You can obviously do soooo much with it, that my mind boggles. As an example of how much more you can do versus some other things, I can only contribute a very boring example (involving no musical universe at all) via "Linux on the Web":
Now wasn't that boring! :)https://celody.com/lifeTokens.html
Check out the "editing people" section.
Or
> Because digital people have data which can be changed using tokens, they are capable of being unique entities. So you can interact with them. You can spend your tokens to chat with them. This chat is an artificial intelligence system that uses the digital person's data to communicate with you in real-time.
So listen to endless streams of shitty auto-generated musak in order to "earn" credit to spend on chatting to AI chatbots.
Sign me up!
This seems to be mostly a game / art project where you listen to music to gain in-game currency which you can use to manipulate digital NPCs (like Sim City but with music).
There's other ways to earn tokens though. You can submit songs, and if they get enough votes from other users, you get tokens. So I guess this is a mix of a music streaming platform, and a simulation game.

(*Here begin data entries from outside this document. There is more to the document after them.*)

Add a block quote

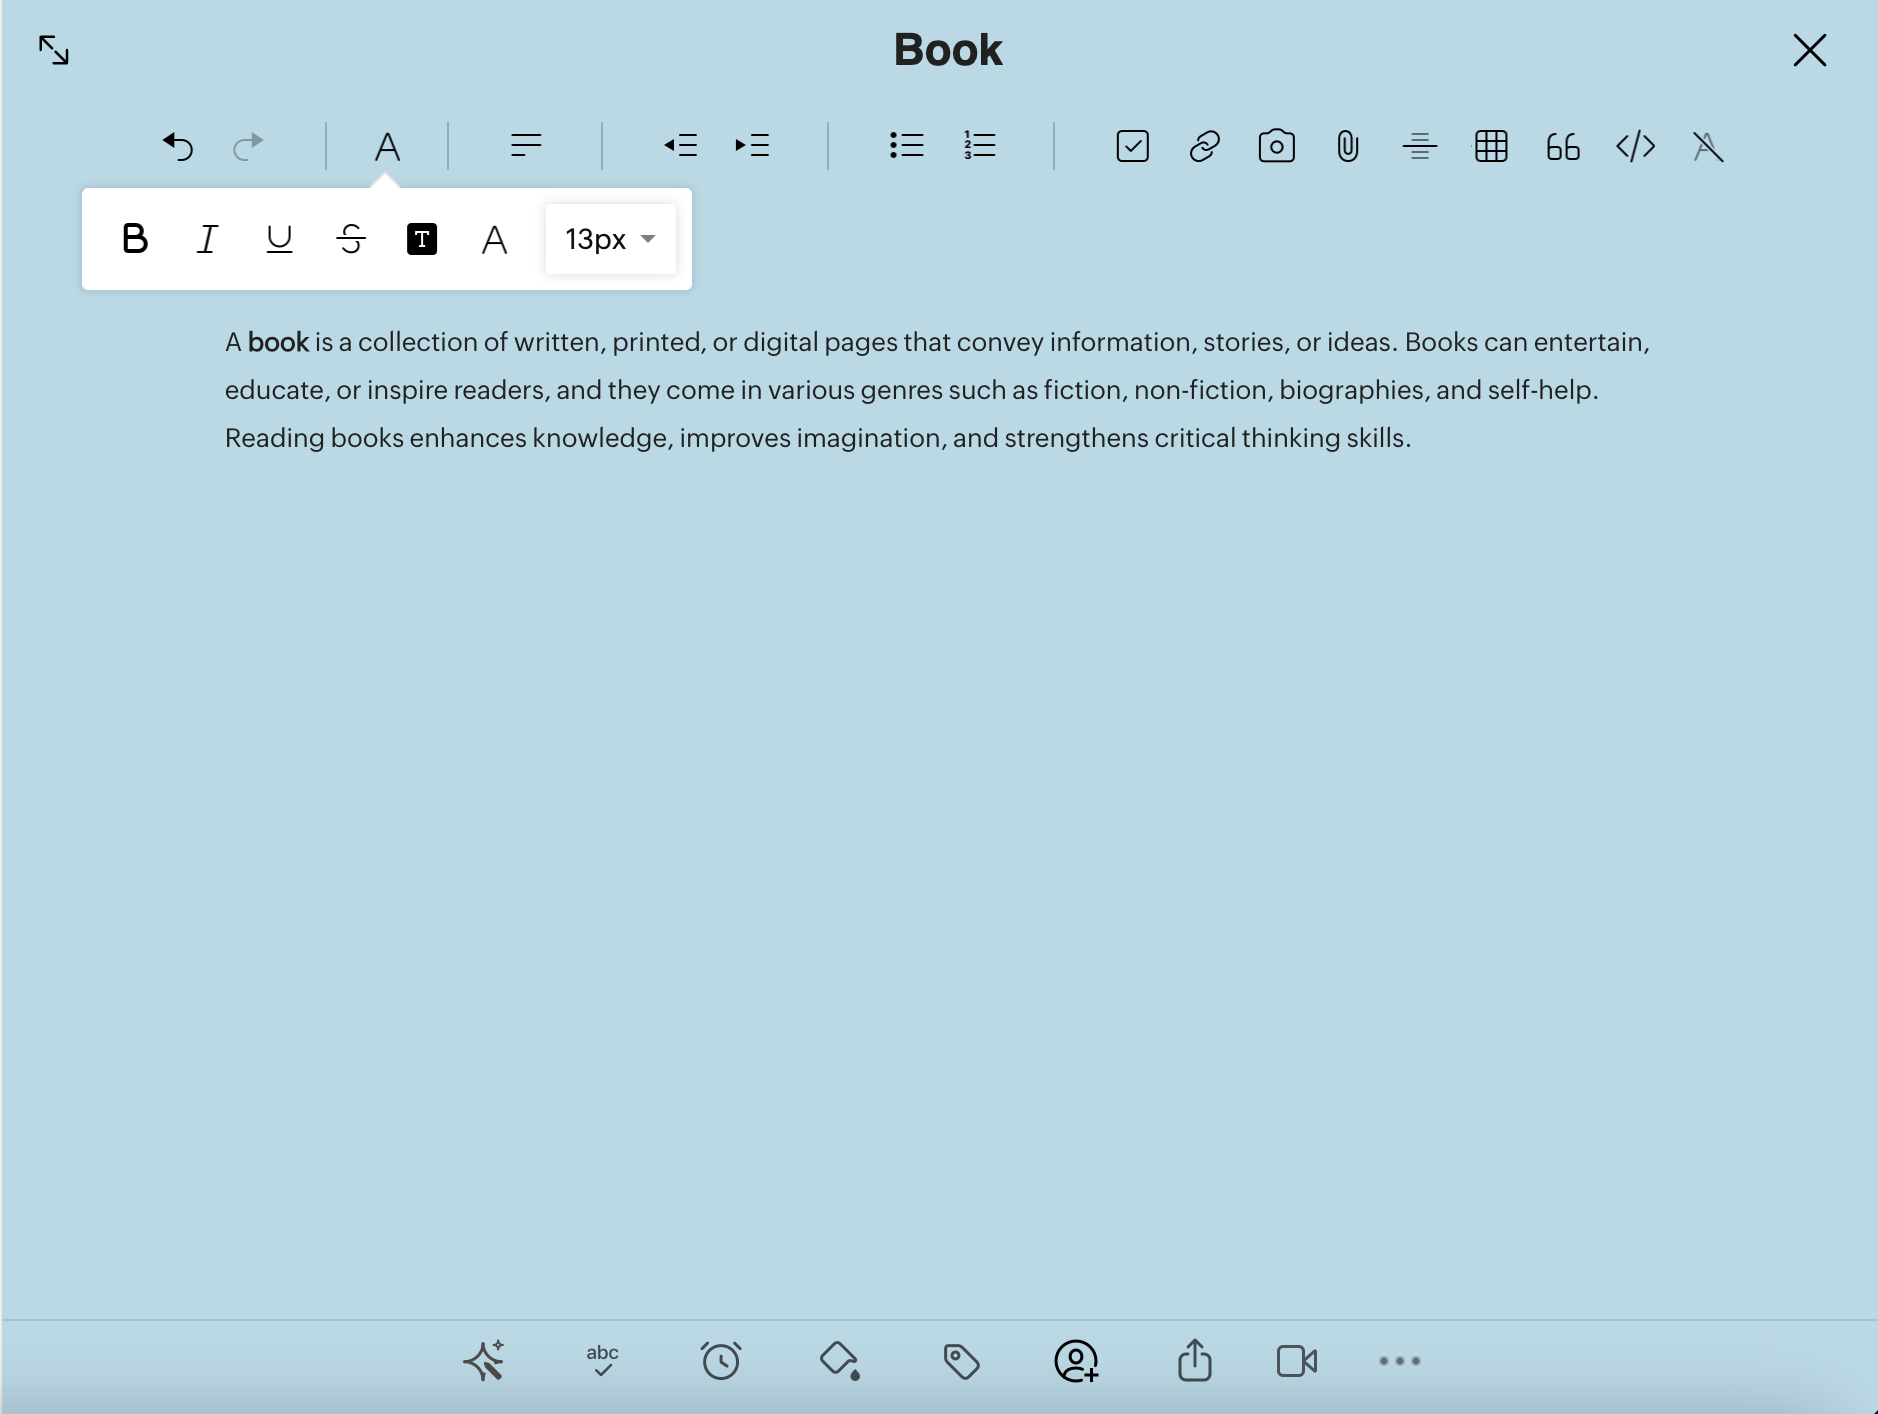point(1562,147)
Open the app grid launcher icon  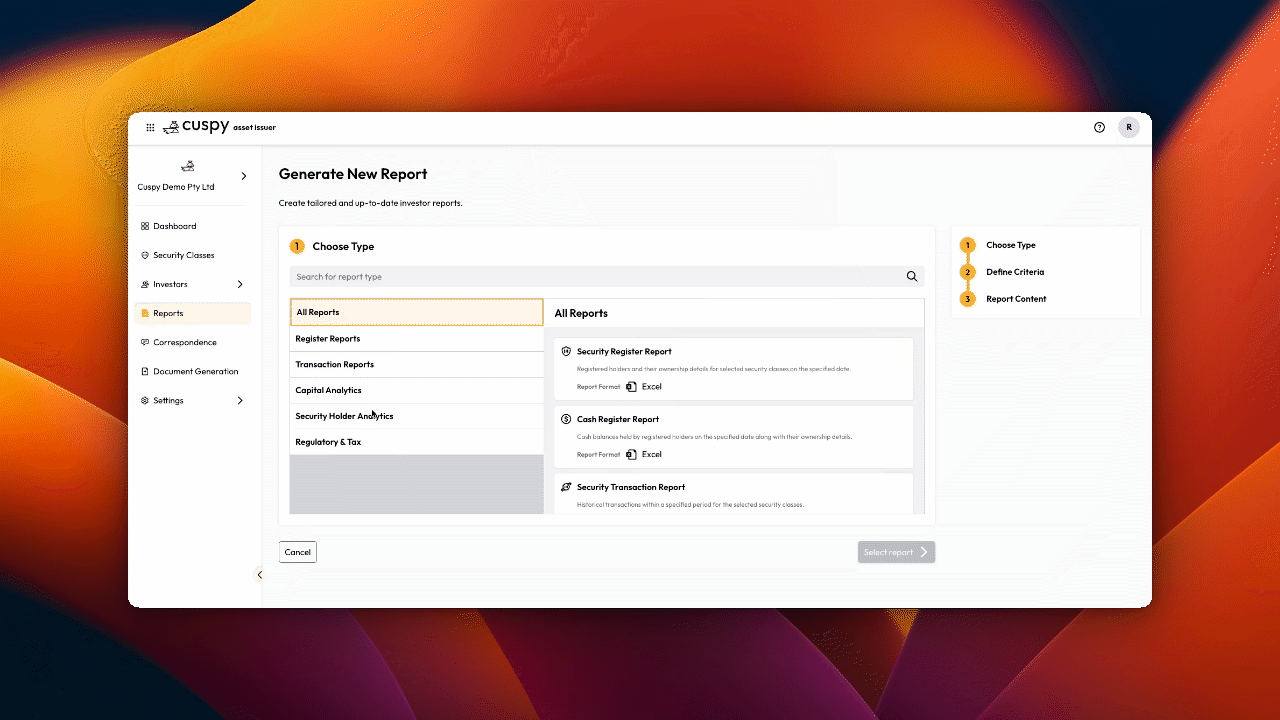tap(150, 128)
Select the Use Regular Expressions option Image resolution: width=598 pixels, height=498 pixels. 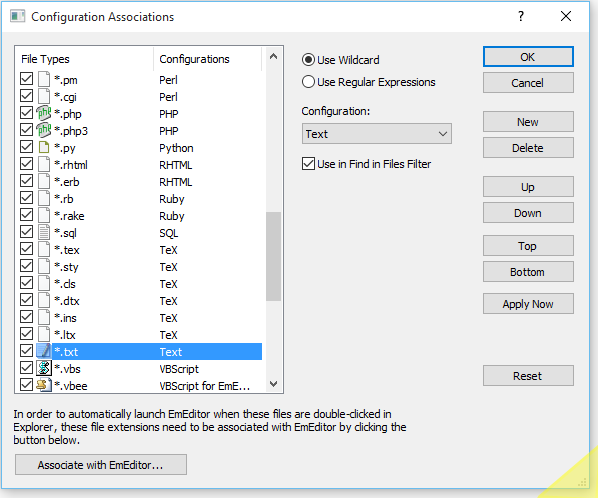(308, 82)
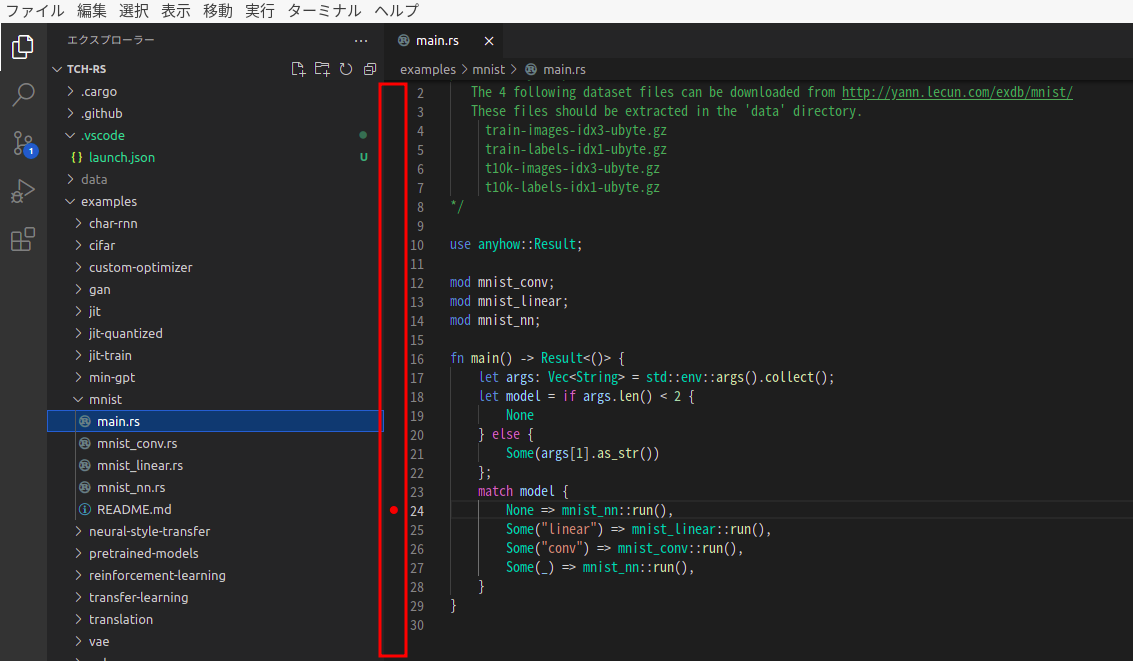Expand the char-rnn folder
The height and width of the screenshot is (661, 1133).
coord(115,223)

What a wild and weird concept. I'd love to see more art projects like this.
> What a wild and weird concept. I'd love to see more art projects like this.
Yes. This is a fascinating experiment; I would love to see the code to understand if it approaches a true "decentralized autonomous organization".
I'd like to think this is approaching peak blockchain, but I strongly suspect it really isn't.
I so confused. Listen to music and get alt coins? is that what is happening here? whats the catch?!?!
I think the catch is that pretty much nobody would want to do that.
I'm getting strong Temple OS vibes from this. Has anyone checked in on the creator of this site to see if they're OK?
Unfortunately Terry Davis died in 2018
People photos on the main page are deepfakes :)
I assume this is an attempt at an implementation of Balaji Srinivasan's Network State idea: https://thenetworkstate.com/
I was also wondering this, having just finished the book, but I am still kind of confused.
There are more people creating virtual worlds and currency systems than actually participating in them.